Треснутое зеркало искривляло рассеченное надвое отражение Лейлы и моей головы, вокруг которой вились дымчатые колечки от косяка. Наблюдая, как она одевается, примеряя публичный образ, я становился свидетелем инверсии ритуала раздевания; чем больше на ней было одежды, тем более живо я рисовал ее обнаженной. Наблюдая в зеркале, как я наблюдаю за процедурой трансформации, лишь подчеркивающей ее черные бархатные бедра и между ними пунцовую щель, она, казалось, оставляла в зеркале свою сущность и позволяла себе быть частичкой вымысла из эротической фантазии, в которую это зеркало меня забрасывало.

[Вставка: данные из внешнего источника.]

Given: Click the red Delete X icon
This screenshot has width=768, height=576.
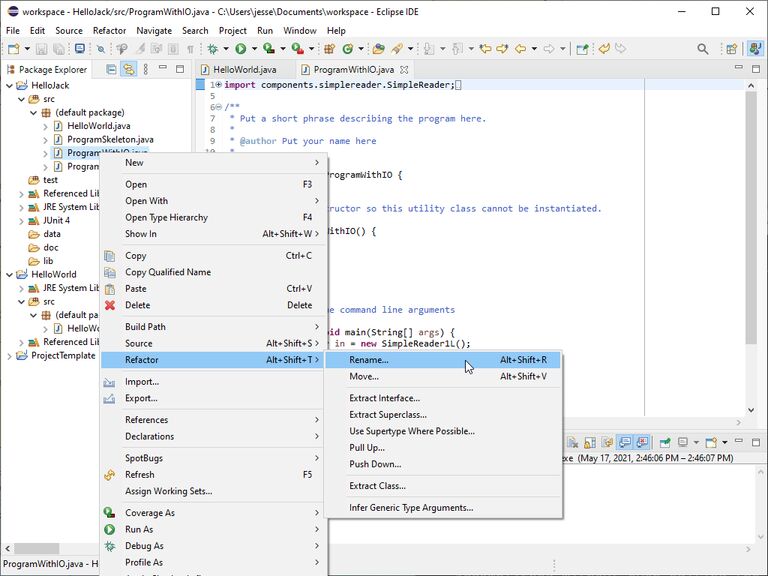Looking at the screenshot, I should point(110,305).
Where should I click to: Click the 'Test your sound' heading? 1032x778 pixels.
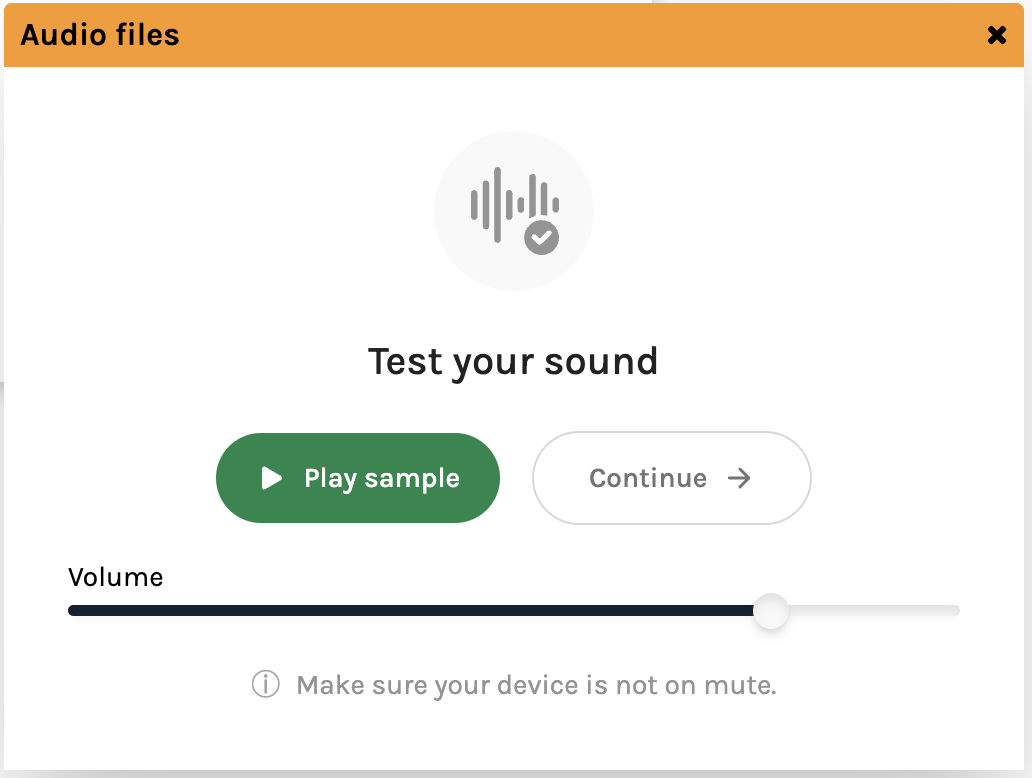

Итак, мы вместе погружались в общую фантазию, в самосозданный, самовозобновляющийся солипсический мир женщины, наблюдающей, как за ней наблюдают, через зеркало, которое, похоже, и раскололось-то от усилий поддержать ее мир.

Я не успел рассказать, что Лейла была совсем еще ребенком, маленьким и порой приставучим. Как нежная фарфоровая статуэтка, которую хочется разбить именно потому, что она такая хрупкая. Она шла, словно пританцовывала, да так бойко, что становилось ясно: ей ничего не стоит споткнуться, упасть.

Я никогда не встречал такой зацикленной на стиле девушки. Ресницы, вылепленный свод прически – все должно было быть в ажуре, ничего важнее в мире не существовало. Перед работой она не позволяла себя целовать, чтобы я не размазал помаду или не испачкал ее, а меня, понятно, возбуждало ее ритуальное перевоплощение, то, как она целенаправленно лишала себя одухотворенности, превращаясь в украшенный кусок мяса, и я пытался взять ее любой ценой, в последнюю минуту, пусть даже стоя, у стены. Ее губы растягивались, обнажая темные десны, и, терзаясь обидой, она выдыхала «Нет!», оставляя розовыми коготками на моей спине следы скорее возмущения, чем страсти.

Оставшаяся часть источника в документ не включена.